Sectors Worth Watching

  • Energy: Oil and gas companies with limited Strait of Hormuz exposure — particularly Saudi Arabia, which has the East-West pipeline as an export alternative
  • Major Islamic banks: Will recover faster than smaller banks thanks to diversified deposit bases and lower exposure to commercial real estate loans
  • Defense and security: Companies linked to defense supply chains — particularly in Saudi Arabia where Vision 2030 is accelerating defense industry localization

What to Avoid

  • UAE real estate: At least until the extent of damage in Dubai becomes clear and the security picture stabilizes. Buying the dip here is high-risk speculation
  • Gulf airlines: Airspace closures could persist for weeks, and operational costs will remain elevated even after resumption
  • Small-cap stocks: Liquidity will concentrate in blue chips. Smaller companies will suffer from liquidity flight and higher credit risk

The Bigger Picture: The Gulf’s Future as an Investment Destination

This crisis tests something deeper than stock prices — it tests the Gulf’s narrative as a global investment haven. Countries like the UAE and Saudi Arabia spent a full decade and tens of billions marketing themselves as safe, stable business hubs. A single strike on Jebel Ali brings that question back to the table.

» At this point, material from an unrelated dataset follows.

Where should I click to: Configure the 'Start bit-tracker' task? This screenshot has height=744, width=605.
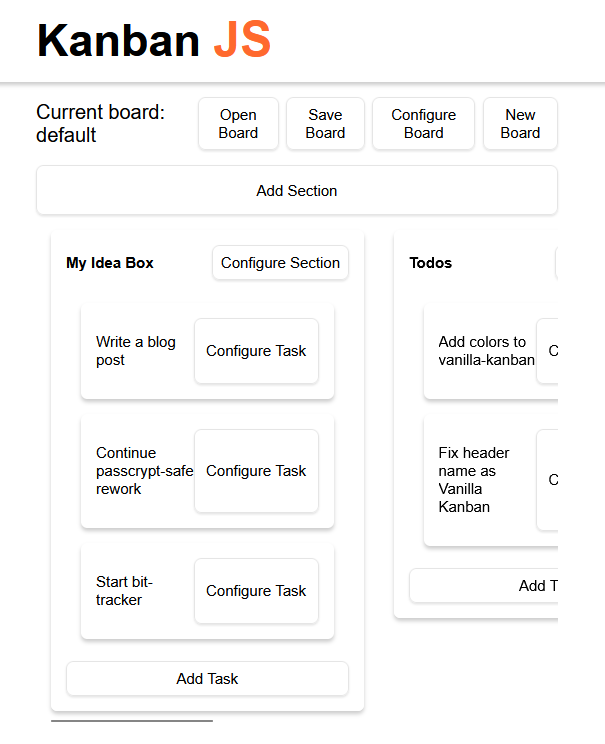coord(256,591)
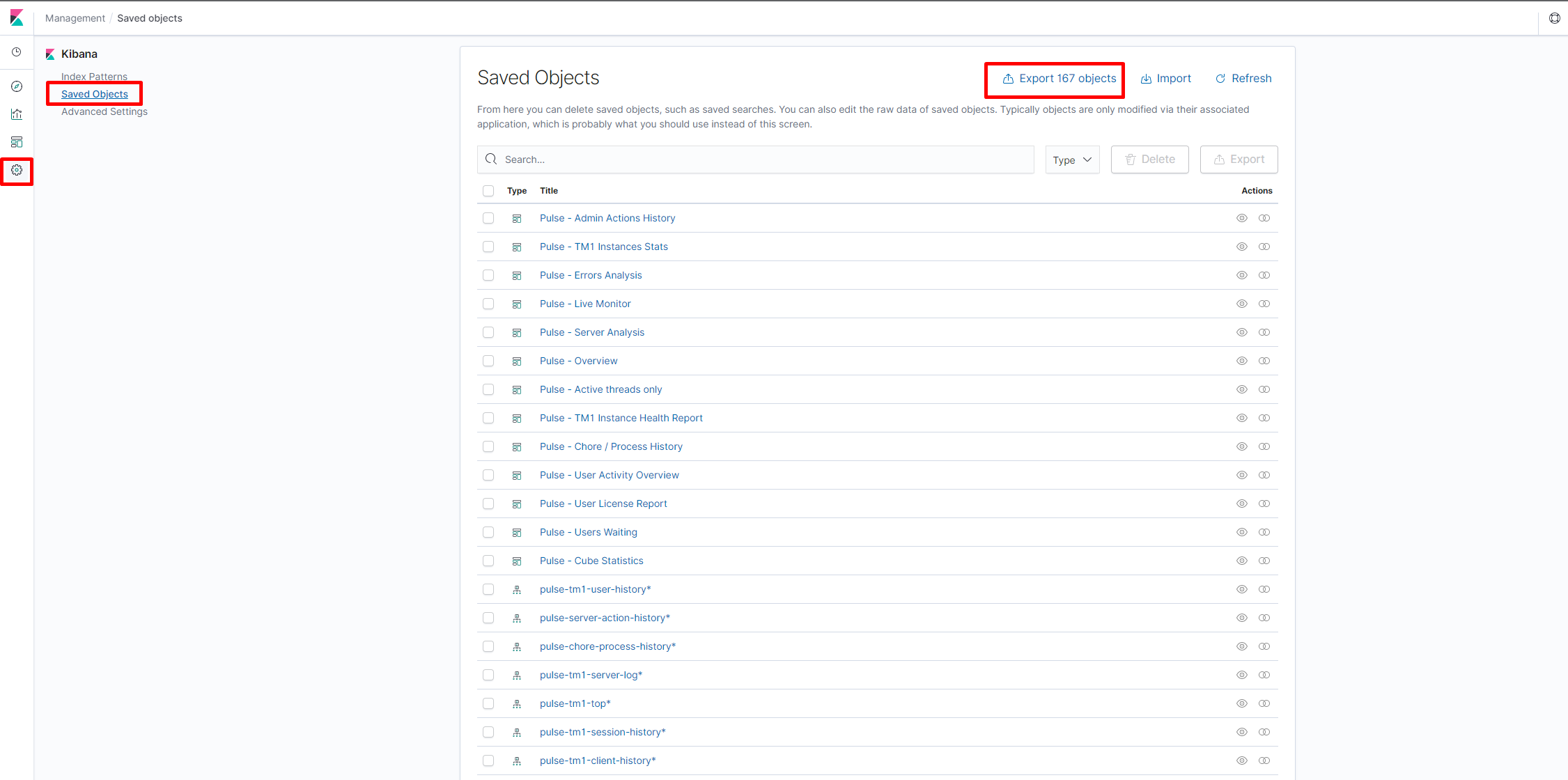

The Gulf’s IPO pipeline — which was experiencing a historic boom — will face inevitable delays. No company will risk going public in a market experiencing the worst geopolitical crisis since the 1991 Gulf War. Foreign direct investment (FDI) flows — which had been accelerating toward the Gulf at the expense of Asian and emerging markets — will be reassessed.

But there is a historical precedent that offers some optimism. Gulf markets have recovered from severe crises before — the Aramco attacks in September 2019, the COVID-19 pandemic in 2020, and repeated Iranian tensions. The key is duration: if the escalation is contained within weeks, markets will recover quickly, supported by sovereign wealth fund liquidity. If this turns into a prolonged conflict, a repricing of the entire region’s risk is inevitable.

What to Watch This Week

The coming week will be critical in determining the trajectory of both markets and events. Here is what to monitor:

  • Monday, March 3: UAE market reopening — trading volume and the opening-bell drop will set the tone for the entire week
  • Boursa Kuwait: Any announcement on a reopening date — every additional day of suspension increases the accumulated pressure
  • Strait of Hormuz: Will tankers start moving or will the effective blockade continue? This is the single most important variable for oil prices
  • Iran’s Leadership Council: Any statements about a ceasefire or further escalation will move markets immediately
  • Gulf central banks: Will they intervene to support liquidity or protect currencies? The Saudi Monetary Authority and UAE Central Bank are the ones to watch
  • Wall Street: The U.S. market reaction on Monday will mirror global investor confidence in the region’s stability

Gulf markets are not facing a routine price correction — they are facing a comprehensive repricing of geopolitical risk that many believed was a thing of the past. What happens this week will determine not only the direction of the indices, but whether the Gulf retains its position as the fastest-growing investment destination in the world.